WASHINGTON -- As the military begins carrying out President Obama's order to cut force levels in Afghanistan by half over the next year, getting 34,000 troops out is the easy part.

But after 11-plus years of war, the accumulated U.S. hardware in Afghanistan amounts to more than 600,000 pieces of equipment valued at $28 billion. In that arsenal are systems that always present challenges to international shipping, including MRAP mine-resistant troop transports and Stryker infantry fighting vehicles, each built with tons of armor, and heavy tractor-trailers and tankers.

So far, the heavy vehicles have all been shipped out by air because Afghanistan is landlocked, it has a primitive road system and the Taliban remain strong in many parts of the country. But the real problem to withdrawing from Afghanistan is the same one that has helped make fighting there so difficult: the tenuous relationship with neighboring Pakistan, which offers the cheapest land route to the closest seaport but through border crossings that are unreliable.

Logistics officers are only too mindful that Pakistan closed the routes after U.S. airstrikes killed 24 Pakistani soldiers at an outpost on the Afghan border in November 2011. The routes were reopened only last July after Washington apologized. But U.S. officials hope that up to 60 percent of the hardware in Afghanistan can be sent out by way of Pakistan.

Almost 40,000 armored or other large vehicles remain in Afghanistan. The military has a goal of bringing out 1,500 of them every 30 days, a target it can reach -- in a good month -- by air.

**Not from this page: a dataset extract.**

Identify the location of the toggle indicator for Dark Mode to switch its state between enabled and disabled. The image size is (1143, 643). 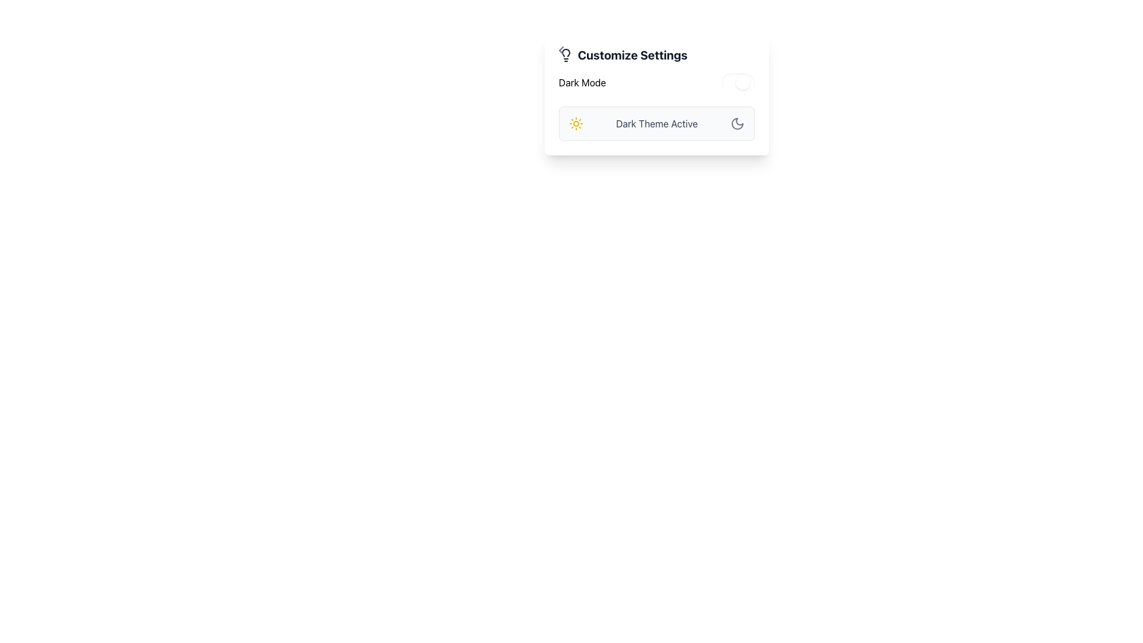
(743, 82).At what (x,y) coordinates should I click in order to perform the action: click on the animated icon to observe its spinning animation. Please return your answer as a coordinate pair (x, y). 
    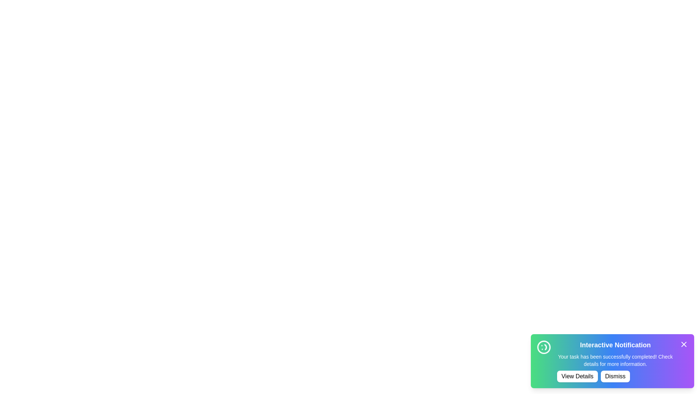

But there are just 22 months until the U.S.-led combat mission ends in December 2014. It is going to be a challenge, requiring Pakistan to open those border crossings permanently, and it is going to be expensive.

The military, of course, is practiced at massive movements of material, and most of the senior officers involved in pulling equipment from Afghanistan did the job in Iraq. But these officers stress that Iraq offered a sophisticated roadway system and flat terrain. Even more helpful, Iraq borders Kuwait, where U.S. equipment could be stored in large numbers at American bases, and then shipped home on a relatively unhurried timeline.

Lt. Gen. Raymond V. Mason, the Army's deputy chief of staff for logistics, said re-establishing with certainty a pair of ground crossings into Pakistan would allow a larger volume of equipment to make a faster exit from Afghanistan; the gear would be driven to Karachi, and then shipped by sea back to the United States. He said the first containers of hardware leaving Afghanistan had been driven into Pakistan just in the past few days. "That's the good news," he said. "But it is still very fragile."

Then there is the question of where the equipment is to go once it leaves Afghanistan. Some weapons and hardware must be brought home, repaired and redistributed across the fighting force; some will be sold or donated to the Afghans or other partner nations in the region; and some will be scrapped.